Dans un entretien vibrant pour Le Studio des Légendes sur Europe 1, Souleymane Diawara revient sur le match qui a marqué l’histoire : l’incroyable victoire du Sénégal face à la France lors de la Coupe du monde 2002. Un match qui a bouleversé tous les codes, transcendé le sport et inscrit pour toujours la sélection sénégalaise dans la légende.

« Moi je n’étais pas là. Pour les Sénégalais, c’était comme si on avait gagné la Coupe du monde, lâche-t-il d’emblée, avec une intensité qui ne laisse pas indifférent. La France venait d’être championne du monde et d’Europe. Et le Sénégal n’avait jamais fait la Coupe du monde. Quand tu vois le groupe, quand tu vois la France… Tu es content, excité parce que tu joues contre le champion du monde. »

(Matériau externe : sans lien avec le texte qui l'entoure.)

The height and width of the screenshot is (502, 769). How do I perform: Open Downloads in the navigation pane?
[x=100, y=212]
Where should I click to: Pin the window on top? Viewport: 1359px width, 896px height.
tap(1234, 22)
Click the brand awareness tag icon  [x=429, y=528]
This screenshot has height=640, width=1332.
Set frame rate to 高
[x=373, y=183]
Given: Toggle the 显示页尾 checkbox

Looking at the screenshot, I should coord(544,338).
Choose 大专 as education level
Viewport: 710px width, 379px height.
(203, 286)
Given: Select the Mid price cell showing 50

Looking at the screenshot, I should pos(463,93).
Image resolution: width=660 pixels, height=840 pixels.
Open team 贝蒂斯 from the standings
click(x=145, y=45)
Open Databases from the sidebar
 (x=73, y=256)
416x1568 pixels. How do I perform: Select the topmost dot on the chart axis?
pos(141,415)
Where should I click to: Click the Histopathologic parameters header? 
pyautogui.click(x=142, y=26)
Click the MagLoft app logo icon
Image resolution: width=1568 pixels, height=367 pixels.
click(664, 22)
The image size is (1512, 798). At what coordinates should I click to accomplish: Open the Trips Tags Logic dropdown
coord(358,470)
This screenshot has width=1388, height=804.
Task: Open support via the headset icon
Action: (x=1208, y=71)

Il poursuit, la voix tremblante d’émotion : « Quand tu gagnes contre la France, ça y est, la Coupe du monde était finie, c’était nous les champions du monde. On voulait arrêter là, prendre la coupe à la France et rentrer au Sénégal avecC’était juste une fête, c’était magique, c’était exceptionnel au Sénégal. J’ai eu de la chance, j’étais au Sénégal et c’était incroyable. »

Le souvenir du but de Papa Bouba Diop, héros national, est aussi vif qu’intense : « Quand il marque… Comme en tant que supporter, tout ce que tu as dans les mains tu le jettes, tu danses. En Afrique c’était wouah… » Et l’après-match ? Un raz-de-marée de bonheur, un pays en transe : « Tout le monde est sorti de chez lui pour aller crier, danser et revenir. Le pire, ce n’était pas quand il marque, mais au coup de sifflet final… Les émeutes en ville, le drapeau, tout le monde chantait, tout le monde dansait. On était tous heureux, c’était un moment inoubliable. »

Pour Diawara, cette victoire dépasse le sport : c’est une symbolique, un tournant historique, un souvenir gravé à jamais dans la mémoire collective du Sénégal. Une page d’histoire que rien n’effacera.